Dom Prosper Guéranger
Un decalogo interessante magari fosse pensabile poterlo applicare: con questo branco di pecore che chiamiamo popolo italiano solo a pensare di farlo sbirciare a qualcuno mi vengono in mente certe "strane" idee (presente p38 et simili?)


Non ci siamo. La Mistica non è intesa come santificazione di un popolo ma come costituzione interna del Miles. Non dovremmo preoccuparci affatto della sua applicabilità di massa (che poi è molto più possibile di quanto lo sia la trasformazione dell'area intesa nella sua integralità...) ma applicarla a noi. Ciascuno a se stesso. Di qui il discrimine per partire, per non più stagnare. Di qui e non dalle costruzioni astratte di tipo ideologico, teologico o sulle questioni di tifo che concernono inesistenti "scontri di civiltà" che, se mai si verificassero, ci vedrebbero solo spettatori o vittime e mai protagonisti.
E tengo a sottolineare che chi istituì la scuola di Mistica rappresentava anche l'ala sociale e ribellistica del fascismo. Questo a scanso di equivoci e per capire bene come ogni cosa sia strettamente legata all'altra, nonché il fatto che Mistica non c'è se non verificata e applicata.
Non è casuale, a mio vedere, neanche il fatto che il Decalogio sia riproposto ora dalla componente più sociale (non solo teoricamente ma nei fatti) della cd area.




Non è del tutto esatto...il Decalogo della Scuola di Mistica Fascista, fondata da Niccolò Giani e da altri giovani fascisti del GUF di Milano il 10 aprile 1930, nasce dal discorso pronunciato da Arnaldo Mussolini in occasione dell'inaugurazione del terzo anno di attività della Scuola.
I punti del decalogo sono frasi estrapolate dal quel discorso a cui appartiene anche la citazione su Cristo che ho riportato qualche messaggio più in alto.
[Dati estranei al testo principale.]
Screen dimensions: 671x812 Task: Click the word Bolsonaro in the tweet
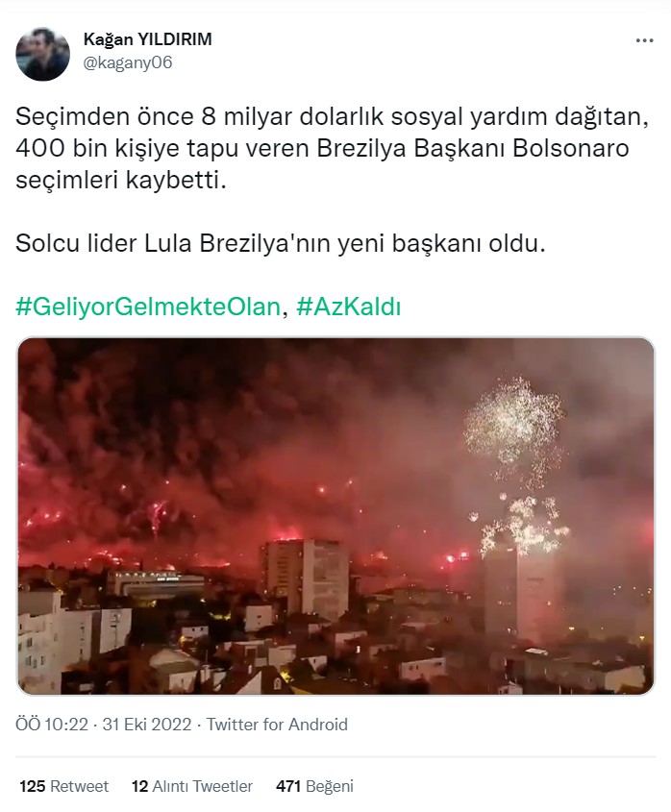pyautogui.click(x=570, y=149)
Arnaldo Mussolini, fratello prediletto e fedelissimo collaboratore del Duce, era il punto di riferimento umano e spirituale per i giovani della Scuola di Mistica. Arnaldo era profondamente cattolico (a lui va gran parte del merito del Concordato del 29) e molti punti del decalogo riflettono una chiara morale di ispirazione Evangelica (provate a rileggerli con attenzione e la cosa vi apparirà piuttosto evidente).
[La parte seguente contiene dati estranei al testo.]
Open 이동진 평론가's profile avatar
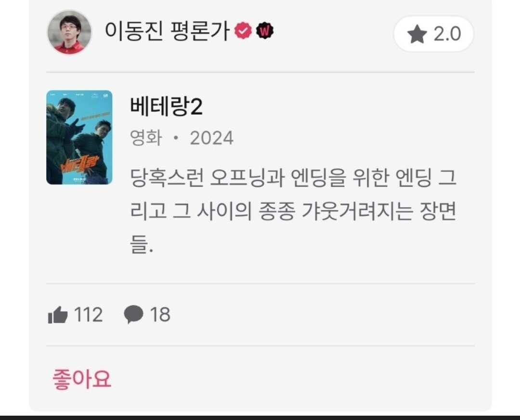The height and width of the screenshot is (420, 520). point(69,32)
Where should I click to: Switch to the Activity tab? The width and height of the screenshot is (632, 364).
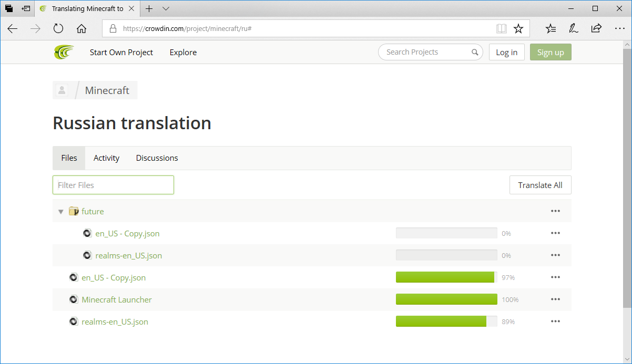coord(106,158)
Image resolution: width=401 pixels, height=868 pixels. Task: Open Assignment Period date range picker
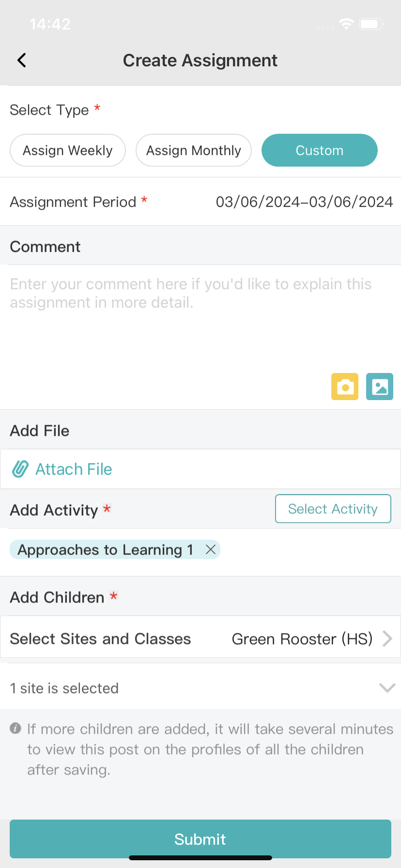(304, 202)
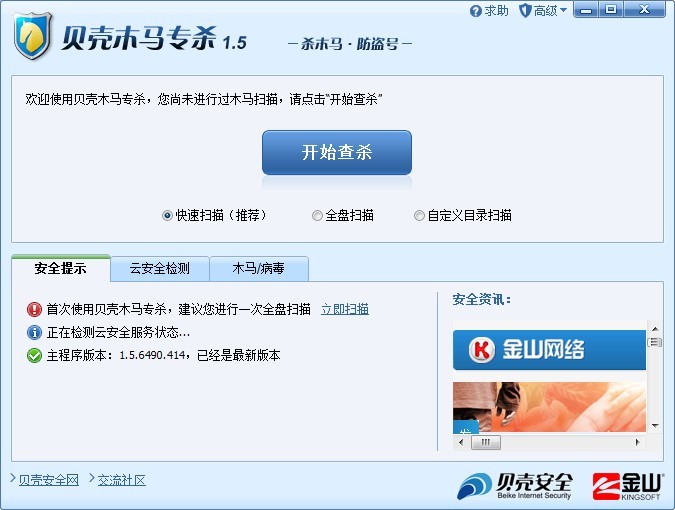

Anche Niccolò Giani, fondatore e animatore della Scuola di Mistica, che volle intitolare a Sandro Italico Mussolini (figlio di Arnaldo prematuramente scomparso), era cattolico convinto. In occasione della commemorazione di Giani, caduto eroicamente in guerra, Fernando Mezzasoma ebbe a dire di lui:"Egli credeva in Dio, nel Dio di noi italiani fascisti e cattolici".
Lupo1982 ha comunque pienamente ragione quando sostiene che i giovani mistici erano fanaticamente intransigenti sul piano sociale: del resto ogni cristiano ha il dovere di schierarsi dalla parte degli ultimi e degli oppressi...
A chi volesse approfondire il tema della Mistica Fascista segnalo i seguenti testi: Aldo Grandi-Gli eroi di Mussolini-Bur; AA.VV.-Arnaldo Mussolini.La rivoluzione restauratrice-Europa; Luca Fantini-Essenza mistica del fascismo totalitario-1dicembre1943; Arnaldo Mussolini-Coscienza e dovere-Raido.
Oltre agli scritti del compianto Cesare Mazza (per i pochi fortunati che riescono a trovarne ancora qualcuno in circolazione), l'uomo che più di tutti ha tentato di trasmettere il patrimonio ideale della Mistica Fascista ai giovani nati nel dopoguerra.
Fermo restando che condivido quanti hanno sostenuto che più che una questione intellettuale e dialettica la Mistica bisognerebbe cercare di viverla quotidianamente...nella comunità militante a cui appartengo ci proviamo da diversi anni ma quando dopo mille sacrifici crediamo di aver fatto dei passi in avanti sulla via del miglioramento di noi stessi vediamo sempre una distanza enorme tra noi e gli esempi che tentiamo di seguire...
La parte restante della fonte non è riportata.